Sure, Guitar Center workers know they're not Dickensian factory children, but they do feel entitled to more dignity at work, not least because they genuinely value their jobs. One employee's testimony, broadcast by Rock4Rights, the Chicago Guitar Center workers' public media campaign, reflects the employees' modest demand: "I love my job, and as of now I can't afford to work here."
The staff's subculture makes them unique among service workers. organizer Phillip Andrews, who's working with the Guitar Center campaign says that a perennial challenge in this largely non-union sector is that "conditions in retail are so bad that nobody really cares about the job that they do have, and even if they did, they have very little expectation that it's going to get any better."
By contrast, while Guitar Center workers may be frustrated with their boss, Andrews adds, they "have an affinity with each other that is unlike the affinity that let's say, Wal-Mart workers might have ... People work at Guitar Center because they love music, and the Guitar Center allows them to have a job that helps pay the bills while allowing them to be around other people who love music, both their co-workers and their customers, and be around musical instruments."
Noting that workers are friends, bandmates, and supporters of each others' music outside of the workplace, he adds, "you get a crowd that is naturally going to stick together... and fight to make this job better, because many Guitar Center workers have said to me, 'This really could be the perfect job if we were just able to fix A, B and C. ... If I could just make ends meet and play my music, I could imagine being here forever."
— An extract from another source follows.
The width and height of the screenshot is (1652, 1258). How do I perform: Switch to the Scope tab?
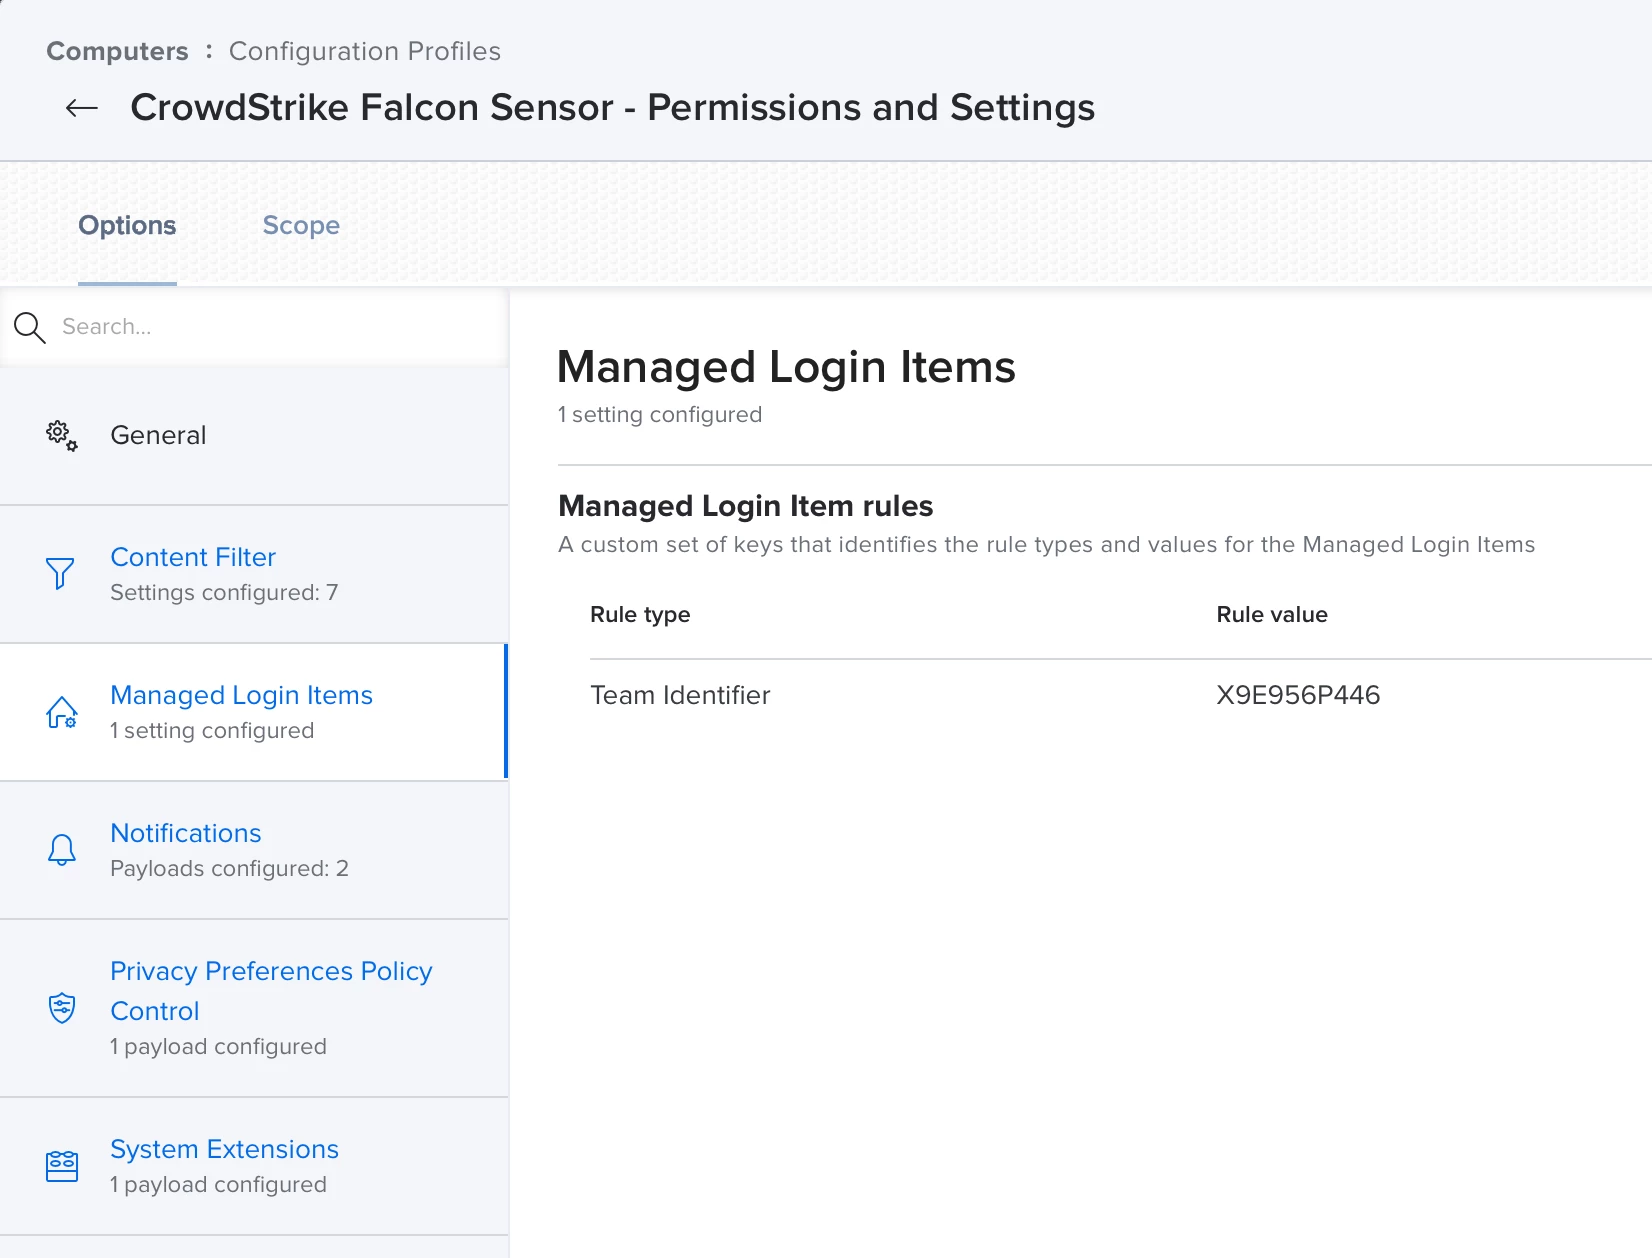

Another advantage Guitar Center workers have is a cadre of music lovers at their back--which happens to include fans and musicians who have long bristled at corporate commercialism invading the music scene. In addition to their store-by-store organizing, the RWDSU has gathered thousands of supporters through an online petition campaign and won celebrity endorsements from radical rockers like Tom Morello, Billy Bragg and Steve Earle, with a slick YouTube video soundtrack courtesy of Anti-Flag.
As campaign publicity has ramped up, however, the management has reportedly put their own paternalistic spin on the company's culture of camaraderie to deter worker activism. In response to the New York store unionization, Dennis Haffeman, executive vice president of human resources told Rolling Stone that the company strives for "a working environment that our folks love." Referring to the organizing effort, he said, "It's unfortunate that we now have a third party involved.
But organizers remain optimistic. In New York and Chicago, where employees are now actively engaging in talks to establish a fair contract for workers, Andrews says that managers are starting to negotiate with workers in good faith. He's hopeful that despite the company's reported anti-union stance in the past months, this positive attitude will remain consistent at other stores.
Meanwhile, the workers continue their online campaign to gain public support. Because the bureaucratic union-election process generally affords the employer a long timetable for strategically wearing down workers with union-busting campaigns, organizers say that generating strong public pressure on the company--such as the kind of populist energy sparked by parallel grassroots campaigns at fast food chains and in other low-wage, non-unionized sectors--could give workers much-needed leverage against a goliath like Bain. Though Guitar Center stores nationwide may not be unionized for some time, organizers hope that its workers are conducting the prelude to a new wave in retail organizing.